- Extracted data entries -
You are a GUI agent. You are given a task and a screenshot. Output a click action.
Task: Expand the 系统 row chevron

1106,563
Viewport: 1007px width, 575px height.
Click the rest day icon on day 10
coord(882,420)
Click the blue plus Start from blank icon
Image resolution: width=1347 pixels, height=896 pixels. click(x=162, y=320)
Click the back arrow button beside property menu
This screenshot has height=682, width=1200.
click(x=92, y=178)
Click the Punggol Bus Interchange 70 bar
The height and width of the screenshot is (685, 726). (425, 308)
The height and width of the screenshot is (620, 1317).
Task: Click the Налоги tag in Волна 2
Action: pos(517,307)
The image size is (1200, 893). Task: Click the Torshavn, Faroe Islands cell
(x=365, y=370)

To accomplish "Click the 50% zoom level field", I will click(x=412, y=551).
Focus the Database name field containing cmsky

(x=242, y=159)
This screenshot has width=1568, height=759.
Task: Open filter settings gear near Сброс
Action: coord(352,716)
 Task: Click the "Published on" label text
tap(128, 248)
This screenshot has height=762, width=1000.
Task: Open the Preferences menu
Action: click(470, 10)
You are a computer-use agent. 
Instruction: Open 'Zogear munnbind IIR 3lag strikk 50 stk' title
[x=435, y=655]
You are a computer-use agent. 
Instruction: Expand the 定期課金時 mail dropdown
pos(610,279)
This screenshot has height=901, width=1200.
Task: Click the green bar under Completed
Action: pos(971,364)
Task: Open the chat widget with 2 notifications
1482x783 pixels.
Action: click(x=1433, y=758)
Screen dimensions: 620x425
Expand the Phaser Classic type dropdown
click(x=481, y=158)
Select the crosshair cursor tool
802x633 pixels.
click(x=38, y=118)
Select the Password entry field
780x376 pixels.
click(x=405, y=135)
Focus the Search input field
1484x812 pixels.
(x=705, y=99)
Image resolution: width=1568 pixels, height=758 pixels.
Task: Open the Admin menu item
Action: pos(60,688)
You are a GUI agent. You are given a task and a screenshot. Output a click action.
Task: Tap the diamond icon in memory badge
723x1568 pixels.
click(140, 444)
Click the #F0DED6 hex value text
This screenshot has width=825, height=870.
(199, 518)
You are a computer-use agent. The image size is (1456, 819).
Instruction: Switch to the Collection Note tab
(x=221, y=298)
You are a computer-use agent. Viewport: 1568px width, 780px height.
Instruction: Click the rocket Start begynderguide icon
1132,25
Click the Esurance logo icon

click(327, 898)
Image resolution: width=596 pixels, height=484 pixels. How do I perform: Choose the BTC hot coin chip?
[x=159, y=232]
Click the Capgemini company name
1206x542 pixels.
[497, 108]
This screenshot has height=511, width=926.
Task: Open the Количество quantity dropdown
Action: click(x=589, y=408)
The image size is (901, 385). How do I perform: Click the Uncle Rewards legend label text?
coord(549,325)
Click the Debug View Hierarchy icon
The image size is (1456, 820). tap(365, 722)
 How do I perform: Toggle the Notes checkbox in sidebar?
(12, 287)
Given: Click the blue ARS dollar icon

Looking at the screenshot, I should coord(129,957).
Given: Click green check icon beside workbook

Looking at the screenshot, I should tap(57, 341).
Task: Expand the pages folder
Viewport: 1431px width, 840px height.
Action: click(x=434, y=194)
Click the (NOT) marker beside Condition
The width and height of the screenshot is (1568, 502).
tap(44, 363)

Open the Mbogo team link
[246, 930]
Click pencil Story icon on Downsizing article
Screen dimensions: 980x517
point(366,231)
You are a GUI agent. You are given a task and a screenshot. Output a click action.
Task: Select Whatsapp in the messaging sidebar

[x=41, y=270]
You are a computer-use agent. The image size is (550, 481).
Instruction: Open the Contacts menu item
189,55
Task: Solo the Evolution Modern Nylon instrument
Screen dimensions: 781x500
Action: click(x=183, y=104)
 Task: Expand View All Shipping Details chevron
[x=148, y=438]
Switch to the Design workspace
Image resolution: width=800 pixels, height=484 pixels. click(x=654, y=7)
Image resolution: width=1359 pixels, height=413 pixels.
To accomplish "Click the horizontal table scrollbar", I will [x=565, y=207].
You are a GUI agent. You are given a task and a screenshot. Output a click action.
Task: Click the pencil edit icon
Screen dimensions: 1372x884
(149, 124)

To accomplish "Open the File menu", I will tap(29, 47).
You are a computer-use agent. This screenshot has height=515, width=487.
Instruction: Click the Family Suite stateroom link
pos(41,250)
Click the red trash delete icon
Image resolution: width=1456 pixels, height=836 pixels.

- WORK TO DO -
Print the lines of the data exactly as they appear, starting with the line containing "You are a computer-use agent. The image size is (550, 481)." and going on through the end of the data.

- OUTPUT OF THE EXERCISE -
You are a computer-use agent. The image size is (550, 481).
Instruction: Open the Contacts menu item
189,55
Task: Solo the Evolution Modern Nylon instrument
Screen dimensions: 781x500
Action: click(x=183, y=104)
 Task: Expand View All Shipping Details chevron
[x=148, y=438]
Switch to the Design workspace
Image resolution: width=800 pixels, height=484 pixels. click(x=654, y=7)
Image resolution: width=1359 pixels, height=413 pixels.
To accomplish "Click the horizontal table scrollbar", I will [x=565, y=207].
You are a GUI agent. You are given a task and a screenshot. Output a click action.
Task: Click the pencil edit icon
Screen dimensions: 1372x884
(149, 124)

To accomplish "Open the File menu", I will tap(29, 47).
You are a computer-use agent. This screenshot has height=515, width=487.
Instruction: Click the Family Suite stateroom link
pos(41,250)
Click the red trash delete icon
Image resolution: width=1456 pixels, height=836 pixels.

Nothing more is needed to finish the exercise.